Unicode and UCS (Unified Character Set) – ISO 10646
When we are talking about the ASCII or EBCDIC codes we are viewing the world as a place where everyone speaks and uses English, using the characters and symbols we are all familiar with. There is a problem!
Many languages do not use the 26 letters of the English alphabet. There are literally thousands of symbols used, for example, to write Chinese. Then there are Japanese symbols, characters used in the Russian alphabet, Greek, Thai, Runic, Bengali, Tamil, Telugu, Arabic, Malay, Lao, Khmer, Tibetan, Ethiopian, Gujarati, Cherokee, Mongolian, Yi and the list goes on and on and on. It goes further than that, however. There are also many mathematics symbols in use all over the world and all kinds of other symbols, such as the scripts used by the writer Tolkien (of Lord of the Rings fame)! And of course there may be many new scripts and symbols added in the future. If there is to be a way for users of software to access the characters in any language, and if we all want to access the greatest possible range of symbols used in the world, then clearly we are going to have to think a little bit bigger than ASCII. This is especially true for companies who do business globally or who need to create multi-lingual documents.
We have seen that ASCII is simply a list of 256 numbers (8 bits), each number being allocated one of the characters or symbols that you can see on the keyboard in front of you. We have to do this because computers can only understand numbers not characters. Unicode uses exactly the same process as ASCII. It is a list of numbers, each number being allocated a particular character or symbol. However, Unicode is a much bigger list than the 256 numbers available in ASCII. In fact, the standard that defines Unicode and UCS, called ISO 10646, uses 31 bits. This gives about 2000 million codes. Unicode only uses a subset of this however, using 16 bits to give about 65000 unique codes that have been allocated to symbols.
Don’t be confused by the two common standards ‘Unicode’ and ‘UCS’. They originally started out as two different standards but the two organisations saw the light and decided that one system would be better for all concerned. They are still separate standards but have become in practical terms interchangeable. Also note that Unicode has incorporated ASCII.
Unicode, HTML and web browsers
Have you ever written some HTML code for a website? Suppose you want to display a special symbol such as a trademark symbol on the website. You would use the ™ in your code. This is because the Unicode symbol for the trademark symbol, ™ is ™. Δ will display the Greek letter delta.
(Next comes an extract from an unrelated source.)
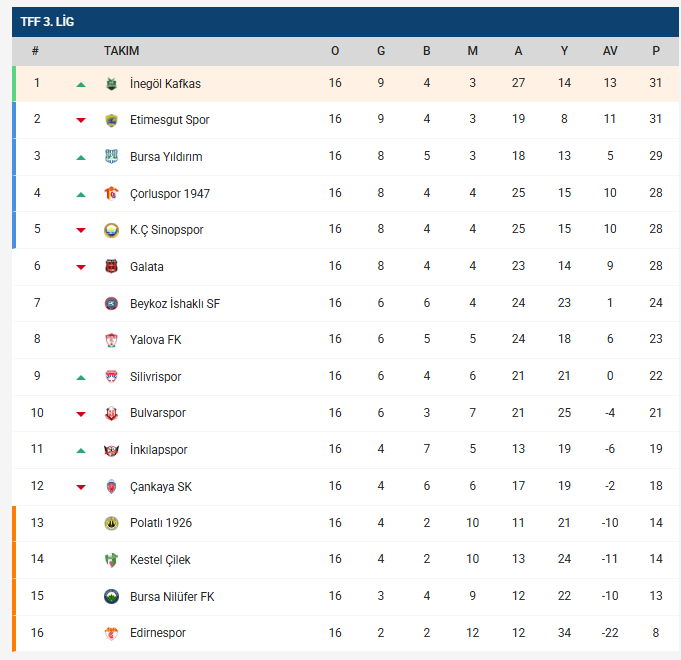The height and width of the screenshot is (660, 681).
Task: Click the AV goal difference column header
Action: click(610, 51)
You can easily find a Unicode reference for your website by doing a search for ‘HTML Unicode’.
Another point to make about Unicode is that if web browsers are to be used by many different peoples from the entire world then they need to understand more than just ASCII code. The latest web browsers make use of Unicode and can therefore be used universally. (You may need to set up your web browser properly or install the appropriate fonts if you are having problems displaying Unicode characters - there is plenty of help on the Internet).